Wat is het met dit schilderij? vraag ik me af, terwijl ik met een trillende vinger naar de verfstrokes reik.

Op dat moment zie ik de vreemde zwarte schaduw die me volgt een hoek om gaan aan het andere eind van de gang, nog steeds achter me aan.

Wat ben ik in hemelsnaam aan het doen, hier staan en naar een schilderij staren? berisp ik mezelf. Mijn hart slaat op hol terwijl ik mijn blik afwend, een groeiend gevoel van angst dringt me aan om door te gaan.

De aanwezigheid die me achtervolgt komt dichterbij, en ik draai abrupt om, klaar om te vluchten, wanneer een donkere vorm voor me verschijnt. Een schaduw, die met een onnatuurlijke gratie door de lucht schiet en kronkelt. Mijn adem stokt in mijn keel terwijl ik het naderende schouwspel observeer, mijn ogen gefixeerd op de enigmatische vorm.

Maar naarmate de schaduw dichterbij komt, ondergaat het een verbazingwekkende transformatie. De duisternis lijkt te stollen, te verschuiven en te kronkelen als rook, zichzelf vormend tot een kleine figuur. En dan, voor mijn ogen, wordt de figuur iets heel anders.

Mijn verbazing maakt plaats voor ontzag terwijl de duisternis zich samenvoegt tot de vorm van een prachtig meisje van ongeveer zes of zeven jaar oud. Haar huid is zo bleek als sneeuw, en haar haar zo zwart als de nacht valt langs haar rug, gevlochten met kleine pareltjes die glinsteren in haar donkere haar als sterren aan de nachtelijke hemel. Ze draagt een ouderwetse witte kanten jurk die lijkt te glinsteren met haar eigen licht, en haar gelaatstrekken zijn buitengewoon delicaat. Ze is zo perfect als een porseleinen pop.

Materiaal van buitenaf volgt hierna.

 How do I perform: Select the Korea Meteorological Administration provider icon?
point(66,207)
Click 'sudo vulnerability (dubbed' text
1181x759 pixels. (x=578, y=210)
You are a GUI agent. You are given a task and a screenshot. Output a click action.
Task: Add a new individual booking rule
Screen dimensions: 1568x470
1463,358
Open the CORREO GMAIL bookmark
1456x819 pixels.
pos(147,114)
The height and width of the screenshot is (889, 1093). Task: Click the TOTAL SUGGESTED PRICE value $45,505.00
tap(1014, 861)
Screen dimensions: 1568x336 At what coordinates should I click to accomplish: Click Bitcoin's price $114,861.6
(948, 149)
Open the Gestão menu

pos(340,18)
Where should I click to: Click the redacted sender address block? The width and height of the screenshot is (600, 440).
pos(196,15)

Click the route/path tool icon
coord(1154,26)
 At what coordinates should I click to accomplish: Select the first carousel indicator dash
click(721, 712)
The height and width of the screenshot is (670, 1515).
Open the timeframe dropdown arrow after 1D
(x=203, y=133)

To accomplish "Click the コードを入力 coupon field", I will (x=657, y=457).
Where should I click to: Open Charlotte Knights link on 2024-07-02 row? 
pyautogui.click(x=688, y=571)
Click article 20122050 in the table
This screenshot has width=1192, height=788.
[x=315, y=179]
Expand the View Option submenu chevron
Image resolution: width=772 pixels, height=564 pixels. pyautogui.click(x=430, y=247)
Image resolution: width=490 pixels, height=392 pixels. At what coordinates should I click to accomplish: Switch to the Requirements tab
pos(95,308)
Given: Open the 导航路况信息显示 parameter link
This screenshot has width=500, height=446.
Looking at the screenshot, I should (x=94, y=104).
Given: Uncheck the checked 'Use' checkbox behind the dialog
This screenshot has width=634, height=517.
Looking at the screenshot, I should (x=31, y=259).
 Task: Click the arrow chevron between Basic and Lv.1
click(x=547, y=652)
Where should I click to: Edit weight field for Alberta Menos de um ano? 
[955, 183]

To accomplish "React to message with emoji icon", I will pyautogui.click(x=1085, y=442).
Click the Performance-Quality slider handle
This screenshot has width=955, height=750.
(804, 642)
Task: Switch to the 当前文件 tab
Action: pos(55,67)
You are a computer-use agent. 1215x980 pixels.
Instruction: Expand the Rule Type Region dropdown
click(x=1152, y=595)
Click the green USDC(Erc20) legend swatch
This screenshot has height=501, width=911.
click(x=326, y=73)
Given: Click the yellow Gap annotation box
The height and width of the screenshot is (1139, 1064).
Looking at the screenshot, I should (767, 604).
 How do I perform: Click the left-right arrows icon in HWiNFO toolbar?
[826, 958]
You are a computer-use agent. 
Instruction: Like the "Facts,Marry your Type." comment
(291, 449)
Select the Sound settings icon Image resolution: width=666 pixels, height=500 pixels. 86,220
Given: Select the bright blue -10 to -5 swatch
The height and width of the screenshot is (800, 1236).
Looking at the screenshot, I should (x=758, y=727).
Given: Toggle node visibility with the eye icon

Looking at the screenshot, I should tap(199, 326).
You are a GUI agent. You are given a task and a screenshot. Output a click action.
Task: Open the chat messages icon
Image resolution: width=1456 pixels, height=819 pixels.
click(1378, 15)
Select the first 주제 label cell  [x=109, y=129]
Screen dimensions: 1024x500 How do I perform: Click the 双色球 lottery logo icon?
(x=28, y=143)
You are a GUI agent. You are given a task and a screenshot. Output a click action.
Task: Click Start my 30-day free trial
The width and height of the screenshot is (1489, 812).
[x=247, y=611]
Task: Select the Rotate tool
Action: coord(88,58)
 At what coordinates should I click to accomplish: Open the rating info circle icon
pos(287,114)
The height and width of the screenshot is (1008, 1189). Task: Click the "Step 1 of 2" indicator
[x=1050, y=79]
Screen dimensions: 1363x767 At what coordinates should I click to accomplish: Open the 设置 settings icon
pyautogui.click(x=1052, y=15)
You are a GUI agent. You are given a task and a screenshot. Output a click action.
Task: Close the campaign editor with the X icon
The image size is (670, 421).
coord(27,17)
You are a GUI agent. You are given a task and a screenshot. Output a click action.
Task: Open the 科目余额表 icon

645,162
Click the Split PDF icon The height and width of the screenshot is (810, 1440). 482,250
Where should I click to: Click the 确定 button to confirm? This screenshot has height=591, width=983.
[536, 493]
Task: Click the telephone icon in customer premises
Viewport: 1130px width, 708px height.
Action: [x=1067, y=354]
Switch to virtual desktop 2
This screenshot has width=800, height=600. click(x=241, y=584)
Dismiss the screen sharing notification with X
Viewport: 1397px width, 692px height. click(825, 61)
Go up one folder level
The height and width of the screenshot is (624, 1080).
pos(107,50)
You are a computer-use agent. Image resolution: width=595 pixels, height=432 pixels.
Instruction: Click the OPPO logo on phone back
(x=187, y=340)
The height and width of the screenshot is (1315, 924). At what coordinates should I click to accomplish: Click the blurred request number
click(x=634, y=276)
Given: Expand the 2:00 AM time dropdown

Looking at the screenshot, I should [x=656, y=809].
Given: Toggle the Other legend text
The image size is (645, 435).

Donkere ogen, als poelen van obsidiaan, kijken me aan met een andere wereldse diepte die mijn blik gevangen houdt. Een stilte hangt in de lucht, slechts onderbroken door mijn oppervlakkige ademhaling.

"Wie ben jij?" weet ik uiteindelijk te fluisteren, mijn stem doordrenkt met een mengeling van angst en fascinatie.

Een kleine glimlach krult om de lippen van het meisje terwijl ze antwoordt, haar stem als een betoverende melodie. "Ik ben Seraphina," zegt ze, haar woorden dragen een betoverende cadans.

Mijn hart bonst, verscheurd tussen de drang om weg te rennen van deze griezelige ontmoeting en de onverklaarbare aantrekkingskracht van het onbekende. Ik wil ontsnappen, maar iets houdt me op mijn plek, als een onzichtbare draad.

Met elke stap die ze dichterbij komt, voel ik een mix van angst en nieuwsgierigheid. "Je bent verdwaald, Arianna," zegt ze, alsof ze me beter kent dan ik mezelf ken. "Maar ik kan je begeleiden."

"Begeleiden... waarheen?" vraag ik, bang voor het antwoord.

"Naar je graf," zegt ze liefelijk.

En daarmee ontbloot ze haar vlijmscherpe, glinsterende witte tanden en springt naar mijn keel.